Reference for ultralytics/utils/autobatch.py
Note
This file is available at https://github.com/ultralytics/ultralytics/blob/main/ultralytics/utils/autobatch.py. If you spot a problem please help fix it by contributing a Pull Request 🛠️. Thank you 🙏!
ultralytics.utils.autobatch.check_train_batch_size
Compute optimal YOLO training batch size using the autobatch() function.
Parameters:
Name | Type | Description | Default |
---|---|---|---|
model | Module | YOLO model to check batch size for. | required |
imgsz | int | Image size used for training. | 640 |
amp | bool | Use automatic mixed precision if True. | True |
batch | float | Fraction of GPU memory to use. If -1, use default. | -1 |
max_num_obj | int | The maximum number of objects from dataset. | 1 |
Returns:
Type | Description |
---|---|
int | Optimal batch size computed using the autobatch() function. |
Note
If 0.0 < batch < 1.0, it's used as the fraction of GPU memory to use. Otherwise, a default fraction of 0.6 is used.

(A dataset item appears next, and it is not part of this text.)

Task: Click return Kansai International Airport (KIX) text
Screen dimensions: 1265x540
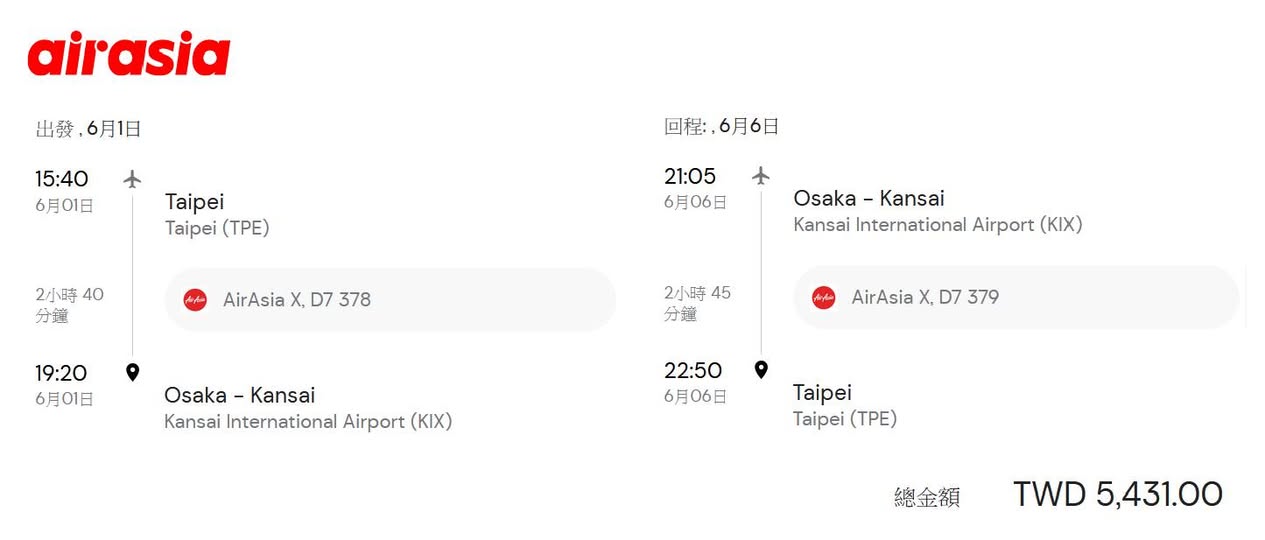Action: click(x=937, y=225)
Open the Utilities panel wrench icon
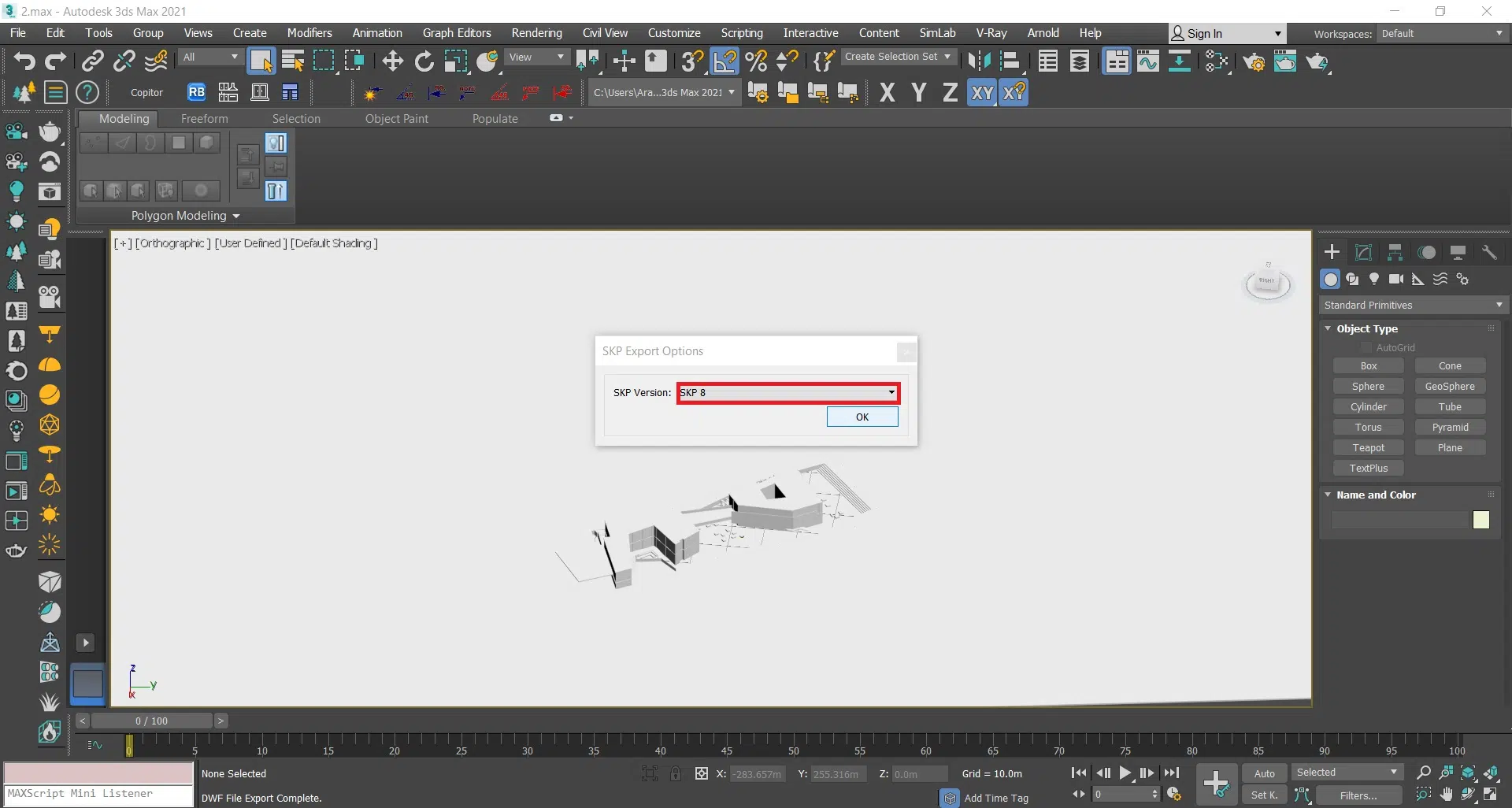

Source code in ultralytics/utils/autobatch.py
ultralytics.utils.autobatch.autobatch
Automatically estimate the best YOLO batch size to use a fraction of the available CUDA memory.
Parameters:
Name | Type | Description | Default |
---|---|---|---|
model | module | YOLO model to compute batch size for. | required |
imgsz | int | The image size used as input for the YOLO model. Defaults to 640. | 640 |
fraction | float | The fraction of available CUDA memory to use. Defaults to 0.60. | 0.6 |
batch_size | int | The default batch size to use if an error is detected. Defaults to 16. | batch |
max_num_obj | int | The maximum number of objects from dataset. | 1 |
Returns:
Type | Description |
---|---|
int | The optimal batch size. |